El Niño Southern Oscillation (ENSO) is a recurring climate cycle leading to multi-year variation in ocean environmental conditions (Dijkstra and Burges, 2002; McPhaden, 2015). In the California Current System, ENSO regulates sea-surface temperature (SST), upwelling source and intensity, thermocline depth, and large-scale circulation patterns (Mcgowan et al., 1998; Chavez, 2002; Checkley and Barth, 2009). In the southern part of the California Current Ecosystem (i.e., the Southern California Bight, SCB), El Niño conditions are typically manifested as periods of high temperature and low nutrient availability (Tegner and Dayton, 1987; Chavez, 2002; King and Barbeau, 2011). ENSO variability may have a negative effect on plankton growth and biomass accumulation, however this link has been elusive (Kim et al., 2009). Thus, it is currently unclear how coastal plankton will respond to recent ENSO-driven changes in ocean conditions.

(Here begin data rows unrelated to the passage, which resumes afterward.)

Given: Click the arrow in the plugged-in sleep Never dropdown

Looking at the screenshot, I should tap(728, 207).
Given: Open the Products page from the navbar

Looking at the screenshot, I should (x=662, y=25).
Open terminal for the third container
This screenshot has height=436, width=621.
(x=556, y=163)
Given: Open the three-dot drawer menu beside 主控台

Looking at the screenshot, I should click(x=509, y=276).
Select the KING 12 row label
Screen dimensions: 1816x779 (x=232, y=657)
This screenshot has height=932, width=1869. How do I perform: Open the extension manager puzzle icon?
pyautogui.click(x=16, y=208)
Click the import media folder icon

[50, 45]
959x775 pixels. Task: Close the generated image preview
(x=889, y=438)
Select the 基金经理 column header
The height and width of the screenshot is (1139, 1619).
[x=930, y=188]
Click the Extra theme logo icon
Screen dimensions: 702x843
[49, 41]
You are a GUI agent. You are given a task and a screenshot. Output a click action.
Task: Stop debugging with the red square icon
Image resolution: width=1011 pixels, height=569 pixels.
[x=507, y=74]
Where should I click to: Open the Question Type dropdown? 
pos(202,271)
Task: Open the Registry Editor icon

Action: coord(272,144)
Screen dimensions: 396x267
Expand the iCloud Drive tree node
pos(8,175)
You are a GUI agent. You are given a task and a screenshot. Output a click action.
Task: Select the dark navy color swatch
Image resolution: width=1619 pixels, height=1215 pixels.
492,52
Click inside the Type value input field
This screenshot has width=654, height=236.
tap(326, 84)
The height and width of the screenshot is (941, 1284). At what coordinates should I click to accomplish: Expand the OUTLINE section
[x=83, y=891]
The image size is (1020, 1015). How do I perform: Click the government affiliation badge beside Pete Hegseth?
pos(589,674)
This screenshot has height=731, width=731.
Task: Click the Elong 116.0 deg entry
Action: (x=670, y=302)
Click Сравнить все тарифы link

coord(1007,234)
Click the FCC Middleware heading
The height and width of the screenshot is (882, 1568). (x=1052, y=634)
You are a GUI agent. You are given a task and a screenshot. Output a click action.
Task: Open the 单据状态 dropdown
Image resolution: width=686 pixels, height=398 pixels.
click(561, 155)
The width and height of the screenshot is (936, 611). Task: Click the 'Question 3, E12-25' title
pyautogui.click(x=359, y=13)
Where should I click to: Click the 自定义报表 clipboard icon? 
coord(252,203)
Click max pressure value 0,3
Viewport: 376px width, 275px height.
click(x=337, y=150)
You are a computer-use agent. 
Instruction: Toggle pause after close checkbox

There appears to be multiple modes of El Niño events including the Eastern-Pacific (EP) and Central-Pacific type (CP; Yu et al., 2012; Paek et al., 2017). The two types of El Niño conditions differentially regulate temperature anomalies including a shift in the regional location of maximum sea-surface temperature variability. A high positive temperature anomaly in the North Eastern Pacific Ocean is more indicative of an EP El Niño-type, whereas increased temperatures in the equatorial Pacific Ocean are typically associated with the CP El Niño-type (Paek et al., 2017). Furthermore, different El Niño modes result in spatially divergent patterns of declining vs. increasing phytoplankton biomass and growth (Racault et al., 2017). Generally a change in planktonic biomass and growth has an effect on the overall community structure. In the southern part of the California Current Ecosystem, the EP El Niño can result in significant shifts in community composition of phytoplankton. In contrast, CP El Niño has a proposed limited effect on phytoplankton in SCB. Thus, the mode of El Niño is predicted to differentially impact plankton communities in SCB.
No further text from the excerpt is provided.